FATCA is the Foreign Account Taxpayers Compliance Act. On Feb. 8th, 2012, the IRS and the Treasury Department proposed tax regulations under FATCA and a statement regarding a new intergovernmental approach with 5 trading partners of the United States to improve international tax compliance and tax implementation of the FATCA. The new upcoming new regulations are a highly dynamic issue with IRS officials and foreign governments frequently commenting.

Key Provisions

Certain United States taxpayers who hold financial assets in a country other than the US must now report those assets directly to the Internal Revenue Service under FATCA. Additionally, foreign financial institutions will be required to report to the Internal Revenue Service information about certain financial accounts that are held by United States taxpayers.

  1. United States Taxpayer Reporting When Holding Foreign Financial Assets

US taxpayers who hold foreign financial assets with a value that exceeds $50,000 will be required to report information about the assets on Form 8938 and attach it to their annual IRS tax return.
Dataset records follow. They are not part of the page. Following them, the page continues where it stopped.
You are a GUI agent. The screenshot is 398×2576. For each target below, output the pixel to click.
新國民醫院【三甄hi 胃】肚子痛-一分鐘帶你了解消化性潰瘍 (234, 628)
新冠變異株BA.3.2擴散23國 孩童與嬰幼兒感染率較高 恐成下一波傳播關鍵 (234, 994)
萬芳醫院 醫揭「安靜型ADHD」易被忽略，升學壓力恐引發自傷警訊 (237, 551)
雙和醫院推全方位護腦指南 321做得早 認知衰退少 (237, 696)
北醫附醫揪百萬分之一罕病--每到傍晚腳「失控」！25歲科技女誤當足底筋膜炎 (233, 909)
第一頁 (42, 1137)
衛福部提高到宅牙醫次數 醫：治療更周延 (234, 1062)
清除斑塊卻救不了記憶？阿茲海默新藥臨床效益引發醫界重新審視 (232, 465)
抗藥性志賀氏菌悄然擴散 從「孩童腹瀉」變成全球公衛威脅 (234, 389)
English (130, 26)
The reporting applies to assets that were held during taxable years beginning Mar. 18, 2010. The majority of taxpayers, they will start reporting on the tax return for 2011. There is a $10,000 penalty if they fail to report their foreign financial assets on IRS Form 8938. The penalty can increase to $50,000 if they still do not report after they receive a notification from the IRS. Tax underpayments that are attributable to foreign financial assets that are non-disclosed are subject to the 40% understatement penalty.

  1. Foreign Financial Institution Reporting

Foreign financial institutions, also known as FFIs, will now be required to directly report information about US taxpayer accounts to the IRS. They will also have to report accounts that are held by foreign entities that US taxpayers hold a substantial interest in ownership. FFIs will need to enter an agreement with the Internal Revenue Service by June 30th, 2013. The participating FFIs will have an obligation to 1. Perform due diligence and identification procedures with their account holders; 2. Annually report US taxpayers or other foreign entities that have a substantial United States ownership to the IRS; 3. Withhold 30% of payments from income sourced in the United States and pay it to the IRS, in addition to securities sales that generate income sourced in the United States made to other FFIs that are not participating, foreign entity account holders that have failed to provide enough information about substantial United States owners and individual account holders that failed to provide enough information to show whether they are a person from the United States or not.

The FATCA will significantly impact United States financial institutions, the United States withholding agents, foreign entities that are non-financial, foreign financial institutions and the United States, taxpayers.